Open KrzysFR opened 1 day ago
I'll answer all these questions in a follow up comment, but I'll start by saying that I'm almost done with a proper manual for FQL which may clarify a lot of these questions.
Why the distinction between int and uint?
It's modeled after Go's implementation of the tuple layer. Thanks for pointing this out. I will need to think about what I want to do with this. Go's tuple layer makes all the integers look like int64 or uint64.
How do you handle NaN or infinities?
I have not added support yet. This will be supported, most likely as the tokens like nan
, inf
, -inf
.
I find it difficult to parse a UUID that is not bounded by either {...} or any other character.
I haven't encountered any problems with parsing UUIDs myself. The context of the FQL query provided me with enough information to parse them without additional bounding characters.
Bytes: when parsing 0x1234, you first see the 0 which could the be start of a number, a uuid, or a byte sequence.
Ah, this gives me a clue as to why you had problems parsing UUIDs. I allow my parser to look ahead, which allows me to see that the 0x
is followed by hexadecimal digits, and hence I know it's a hex number.

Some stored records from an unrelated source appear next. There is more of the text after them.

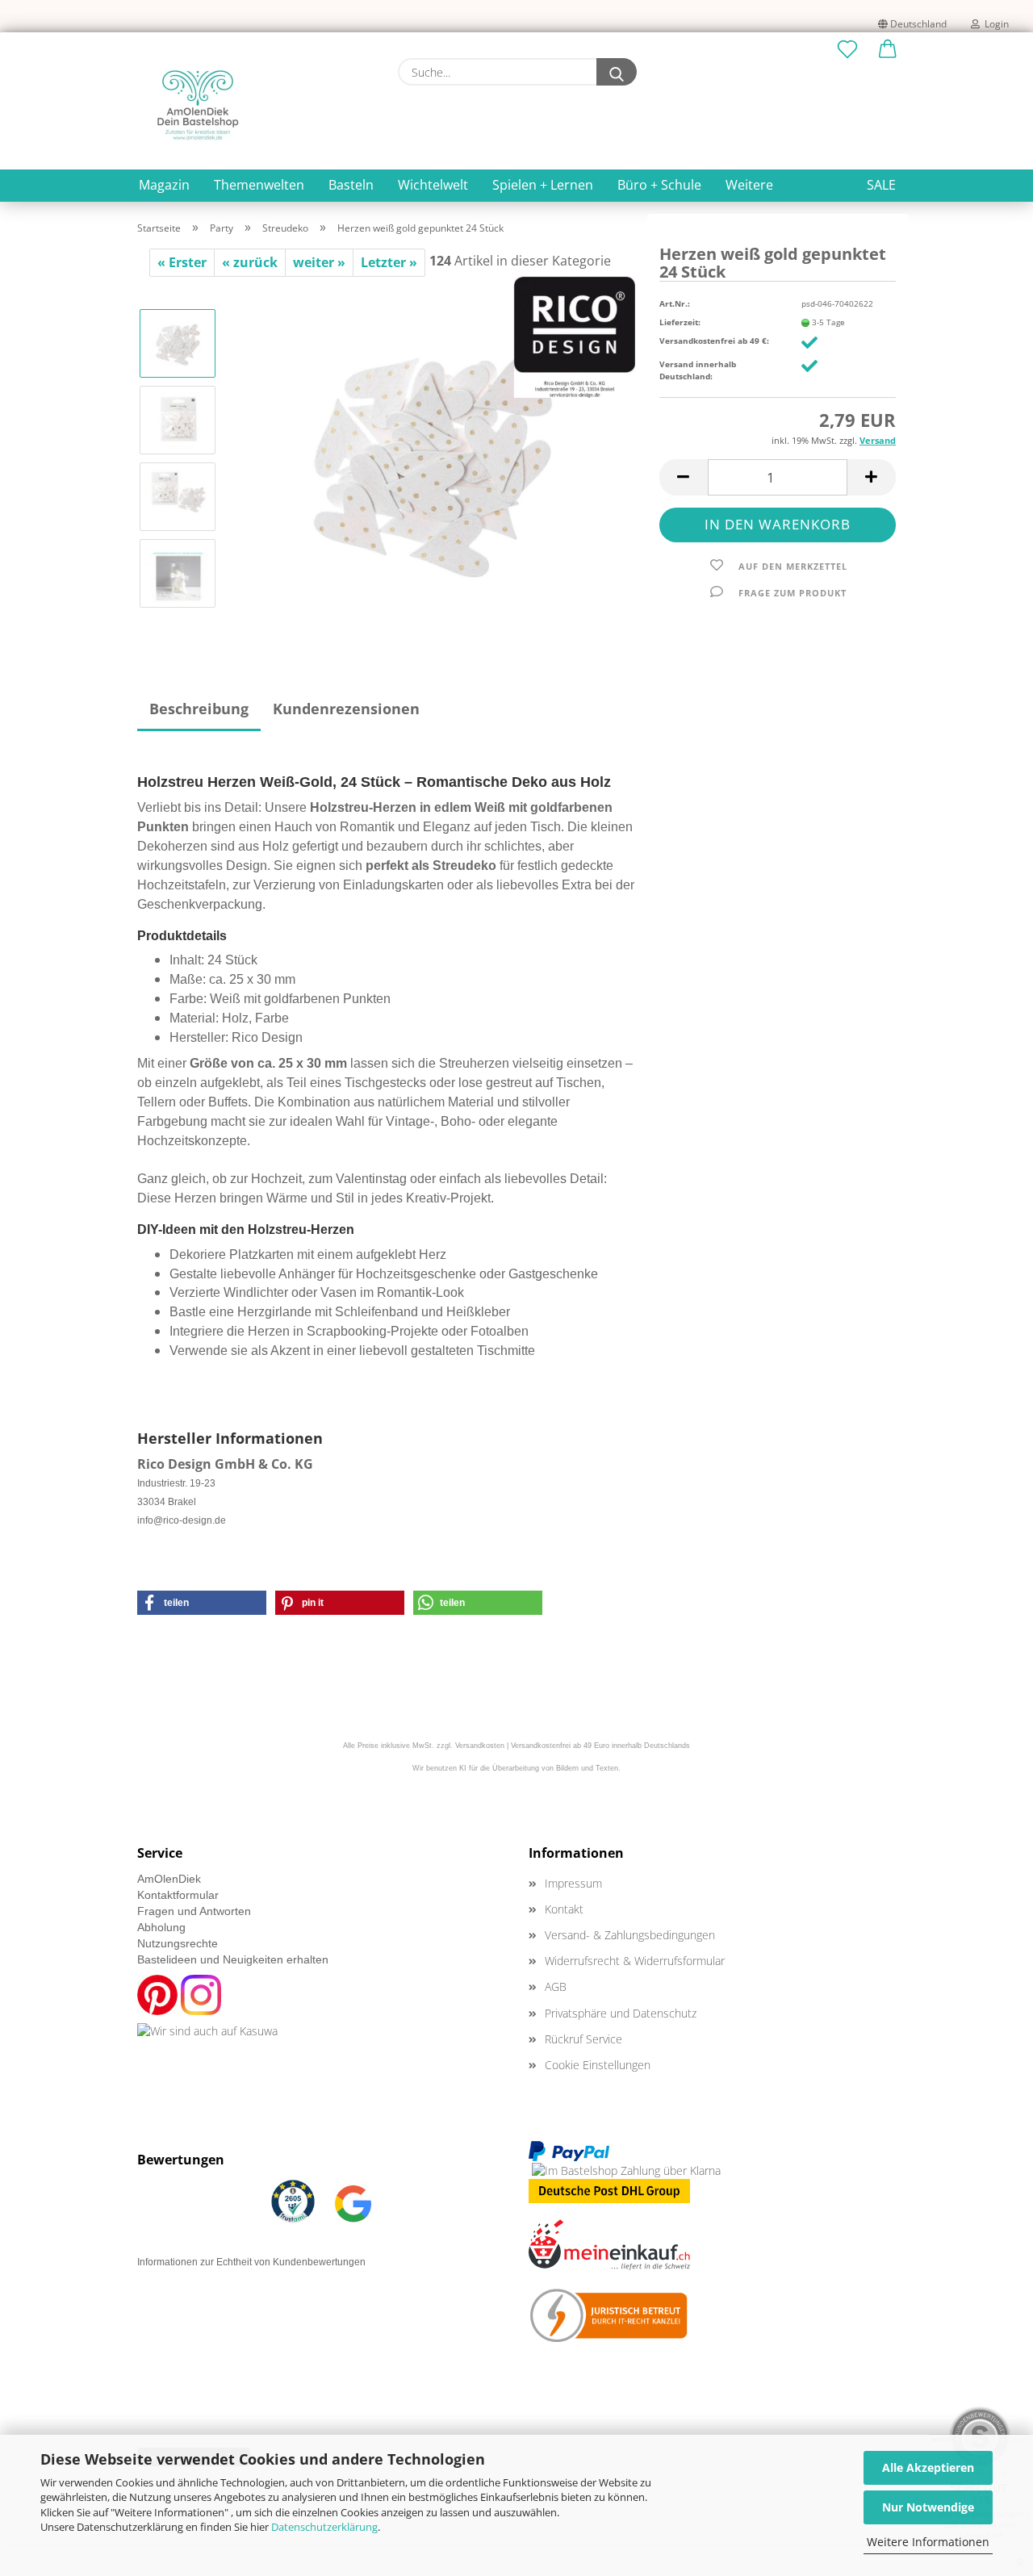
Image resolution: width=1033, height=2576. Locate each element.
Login (994, 24)
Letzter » (389, 262)
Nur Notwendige (928, 2507)
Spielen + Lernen (542, 185)
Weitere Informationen (928, 2541)
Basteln (351, 185)
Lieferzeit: (680, 322)
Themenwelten (259, 185)
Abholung (161, 1927)
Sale (881, 185)
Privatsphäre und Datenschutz (620, 2013)
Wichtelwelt (433, 185)
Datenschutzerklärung (324, 2527)
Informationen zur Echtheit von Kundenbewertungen (251, 2262)
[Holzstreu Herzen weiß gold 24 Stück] (432, 457)
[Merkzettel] (847, 50)
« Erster (182, 262)
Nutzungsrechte (177, 1943)
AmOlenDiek (169, 1878)
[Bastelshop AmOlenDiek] (197, 104)
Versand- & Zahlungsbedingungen (630, 1934)
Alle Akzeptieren (928, 2467)
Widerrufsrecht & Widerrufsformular (635, 1960)
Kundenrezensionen (346, 708)
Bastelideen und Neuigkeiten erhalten (232, 1959)
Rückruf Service (583, 2039)
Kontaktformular (178, 1894)
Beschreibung (199, 708)
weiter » (319, 262)
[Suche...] (616, 72)
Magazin (164, 185)
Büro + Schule (659, 185)
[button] (888, 50)
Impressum (573, 1883)
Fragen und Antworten (194, 1911)
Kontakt (564, 1909)
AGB (556, 1986)
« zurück (250, 262)
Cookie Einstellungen (597, 2064)
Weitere (749, 185)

Are hexa digits always upper? lower? either? the syntax definition is a bit ambiguous.
I currently use Go's standard library to parse the hex string, which allows for either. In the syntax definition I only allow for uppercase, but I'm planning on changing this. I prefer lower case myself.
For me, 0xFF and 0xFE is ambiguous, because they are the byte prefix for the System subspace and Directory Layer, which are a single byte, where here I think they would be encoded as 01 FF 00 and 01 FE 00 instead?
Yes, you are correct. (0xff)
would be packed as 0x01ff00
.
Also, FQL doesn't support reading/writing key-value outside of the directory layer. Therefore, it doesn't support reading/writing to the system subspace. I may change this in the future.
How do you handle escaping of unicode characters?
Unicode is not currently supported, only ASCII. I do plan to add unicode support in the future.
does (...) means "any tuple, empy or not?
Yes.
...is
("hello", 123, ..., <int>)
supported?
Not currently supported, though I may add support for this in the future.
What would we use here? nil seems weird because it is different (for me) than the concept of "empty".
nil
is what I'm using for empty values. This allows the empty value to logically mirror the empty element within a tuple: (nil)
. I don't plan to change this part, though I am glad you told me your opinion as it helps me see how other people's intuition works.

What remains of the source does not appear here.